Ashurst seeks partner cash injection after Australian merger

Firm boosts capital in bid to synchronise UK, Australian capital structures

Ashurst is to ask equity partners to pay capital into the firm for the first time as part of a financial rejig aimed at bringing its practices into line with its Australian operations following the merger with Blake Dawson.

Partners will now input an amount every autumn calculated based on the number of equity points they hold, meaning laterals will now have to invest in the firm when they join.

Previously the firm retained capital in the business by holding back a percentage of profits at the end of each financial year dependent on the profit share a partner was expected to receive. This would then be paid back to partners when they leave or retire.

The move to replace this system had been on the agenda for a number of years and follows a consultation with regular adviser Deloitte. The firm has lined up a number of banks for partners to use to borrow cash to fund the capital inputs.

Newly-promoted equity partners will be given four years in which they pay a smaller amount than would otherwise be expected given their number of points on the modified lockstep. The firm’s demands for capital from laterals partner hires will depend on their circumstances, for instance how much capital they are expecting their previous firm to return.

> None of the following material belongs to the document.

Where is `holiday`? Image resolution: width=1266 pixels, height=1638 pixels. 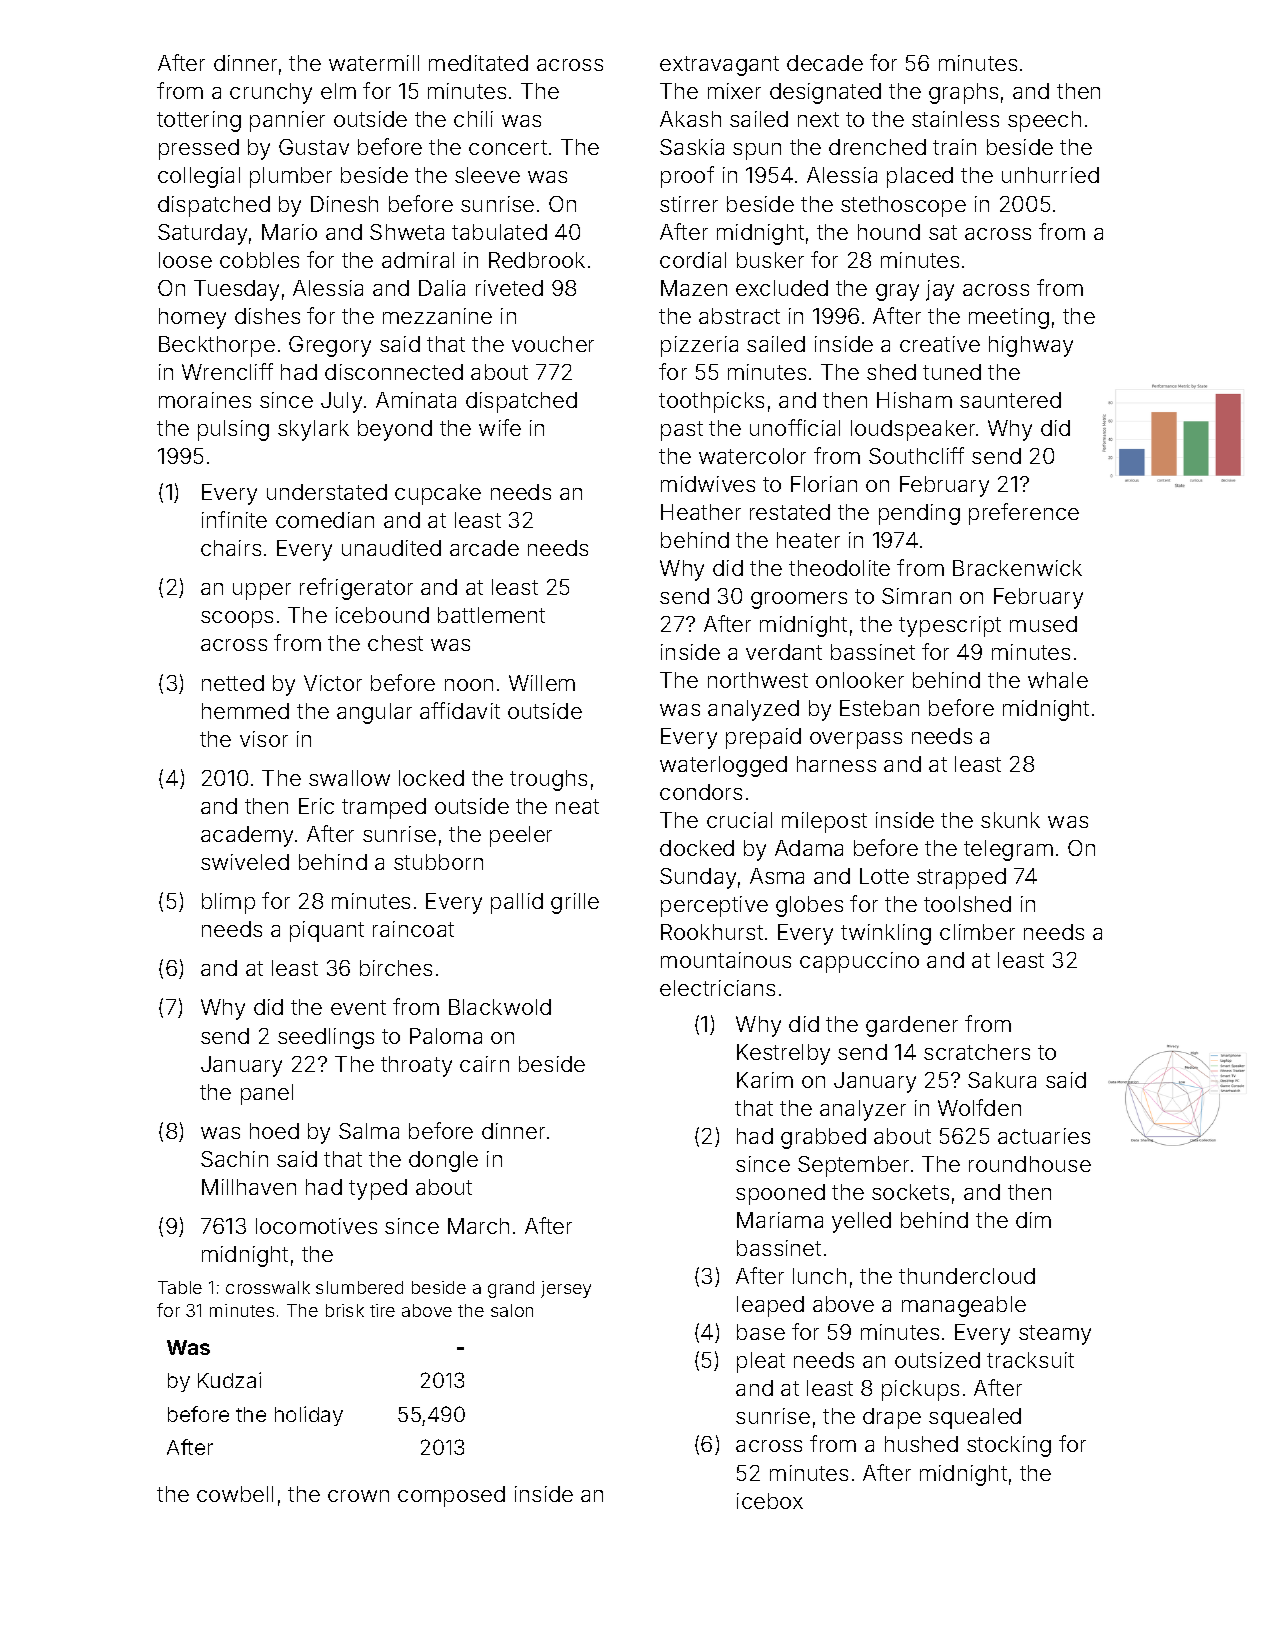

Salaried partners will not be asked to pay in capital, while the system for fixed-share partners, from whom a proportion of profits were previously held back, remains unchanged.

The new capital structure applies to all legacy Ashurst LLP partners but does not currently include former Blakes partners in Asia and Australia, where partners are on a separate lockstep following the Blakes merger with Ashurst earlier this year (26 September 2011). Blakes equity partners all currently pay in the same flat amount of money every year as capital in contrast to the UK firm’s tiered system of holding back profits.

The change also brings the firm more in line with UK competitors.

Ashurst finance director Nigel Morland said: “I think you’ll find most firms have a capital structure based on a fixed amount per point. That is what we are doing. One of the drivers is to align our balance sheet with Ashurst in Australia.”